* Directive *
Could you summarize the Data-Juicer BaseFormatter page below in two sentences?

* Selected excerpt *
┌──
Implementation:Datajuicer Data juicer BaseFormatter
| Knowledge Sources | |
|---|---|
| Domains | Data_Loading, Formatting |
| Last Updated | 2026-02-14 16:00 GMT |
Overview
Concrete tool for defining the base formatter classes and dataset format unification provided by Data-Juicer.
Description
BaseFormatter is the abstract base class for all dataset loaders. LocalFormatter extends it to load datasets from local files or directories, finding files matching specified suffixes, loading them via HuggingFace's load_dataset, optionally adding suffix metadata, and calling unify_format. RemoteFormatter loads datasets directly from HuggingFace Hub. The unify_format function validates text key presence, filters out samples with None/empty text fields, wraps the dataset as a NestedDataset, and converts relative media paths (images, audio, video) to absolute paths. The FORMATTERS registry enables format-specific subclasses to self-register.
Usage
Use as the base class when implementing new format-specific loaders, or use LocalFormatter/RemoteFormatter directly to load datasets from files or HuggingFace Hub with automatic format unification.
Code Reference
Source Location
- Repository: Datajuicer_Data_juicer
- File:
data_juicer/format/formatter.py
Signature
FORMATTERS = Registry("Formatters")
└──
* Dataset records *
┌──
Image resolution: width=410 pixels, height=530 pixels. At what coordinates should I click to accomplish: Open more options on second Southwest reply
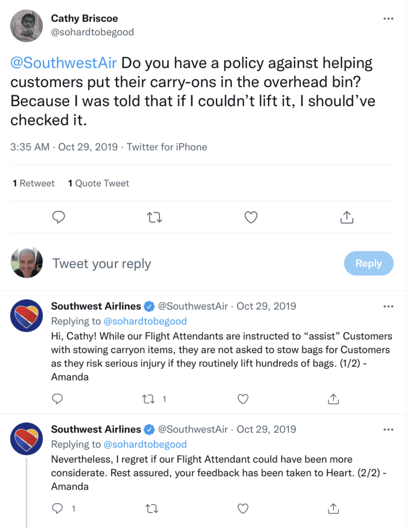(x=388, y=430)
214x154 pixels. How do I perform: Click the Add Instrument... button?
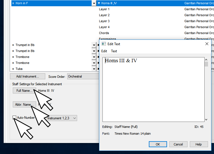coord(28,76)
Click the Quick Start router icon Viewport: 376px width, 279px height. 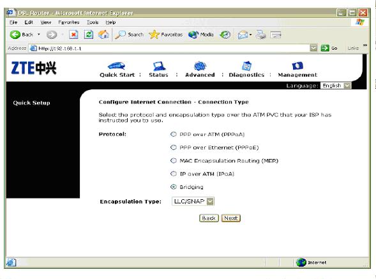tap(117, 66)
└──
┌──
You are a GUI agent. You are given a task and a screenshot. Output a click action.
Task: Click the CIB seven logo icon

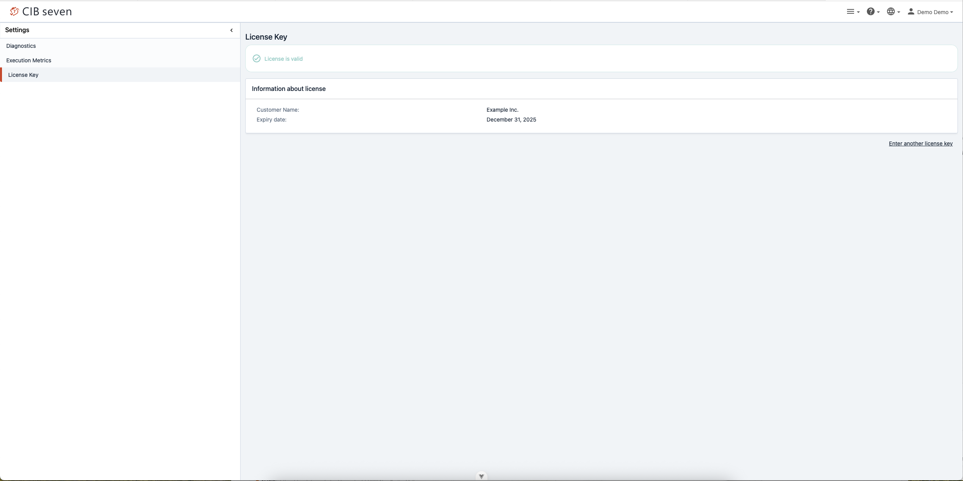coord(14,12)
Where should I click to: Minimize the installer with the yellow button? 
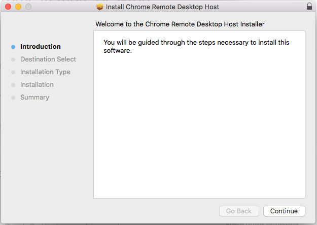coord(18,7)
└──
┌──
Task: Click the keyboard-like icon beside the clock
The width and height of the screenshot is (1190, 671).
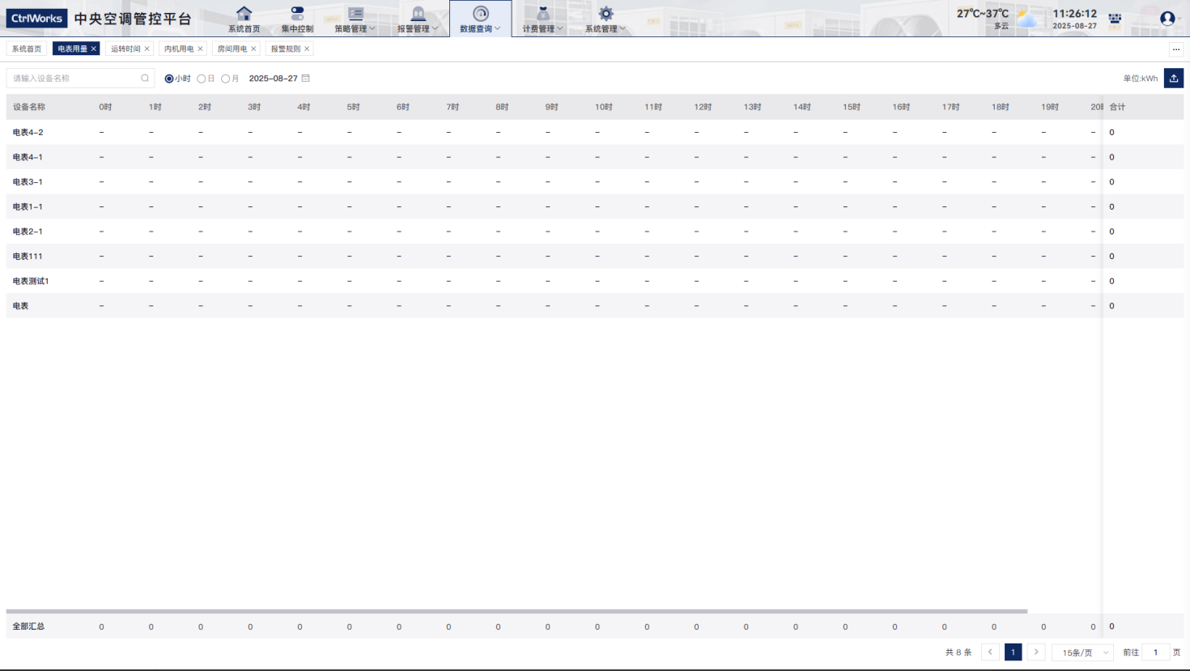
└──
* Result of the exercise *
BaseFormatter is the abstract base class for Data-Juicer's dataset loaders: LocalFormatter extends it to load datasets from local files or directories, and RemoteFormatter loads datasets directly from HuggingFace Hub. The unify_format function validates that the text key is present, filters out samples with None or empty text fields, wraps the dataset as a NestedDataset, and converts relative media paths to absolute paths, while the FORMATTERS registry lets format-specific subclasses register themselves.